Saat ini, organisasi yang mewadahi Satpol PP tersebut masih melakukan konsolidasi untuk menentukan langkah lanjutan.
Pemerintah Diminta Tidak Ciptakan Konflik
Dalam pernyataannya, FKBPPPN juga meminta pemerintah untuk tidak menciptakan konflik di masyarakat akibat kebijakan yang dianggap tidak adil.
Mereka menilai bahwa keputusan yang tidak merata justru berpotensi memecah belah kelompok ASN dan non-ASN.
Oleh karena itu, diperlukan kebijakan yang lebih inklusif dan mempertimbangkan semua pihak.
Sorotan Nasional dan Dampaknya
Kasus ini kini menjadi perhatian nasional karena menyangkut prinsip keadilan dalam pengangkatan Aparatur Sipil Negara (ASN).
Jika tidak dikelola dengan baik, bukan hanya Satpol PP yang akan menyuarakan tuntutan serupa, tetapi juga kelompok PPPK lainnya di berbagai sektor.

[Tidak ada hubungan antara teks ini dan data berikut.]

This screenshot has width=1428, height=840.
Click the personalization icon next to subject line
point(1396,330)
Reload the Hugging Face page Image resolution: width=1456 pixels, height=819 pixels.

Hal ini bisa menjadi tantangan besar bagi pemerintah dalam menjaga stabilitas kebijakan kepegawaian.
Kesimpulan
Desakan PPPK dan honorer Satpol PP kepada Menteri Dalam Negeri mencerminkan adanya ketimpangan dalam kebijakan pengangkatan CPNS.
Surat dari Kemenkes yang membuka peluang bagi tenaga non-ASN menjadi CPNS menjadi pemicu utama munculnya tuntutan kesetaraan.
Dengan dasar hukum yang kuat dan peran strategis dalam pelayanan publik, Satpol PP berharap mendapatkan perlakuan yang sama.
Ke depan, pemerintah diharapkan mampu mengambil langkah yang adil dan transparan agar tidak menimbulkan kecemburuan sosial serta menjaga stabilitas di kalangan aparatur negara.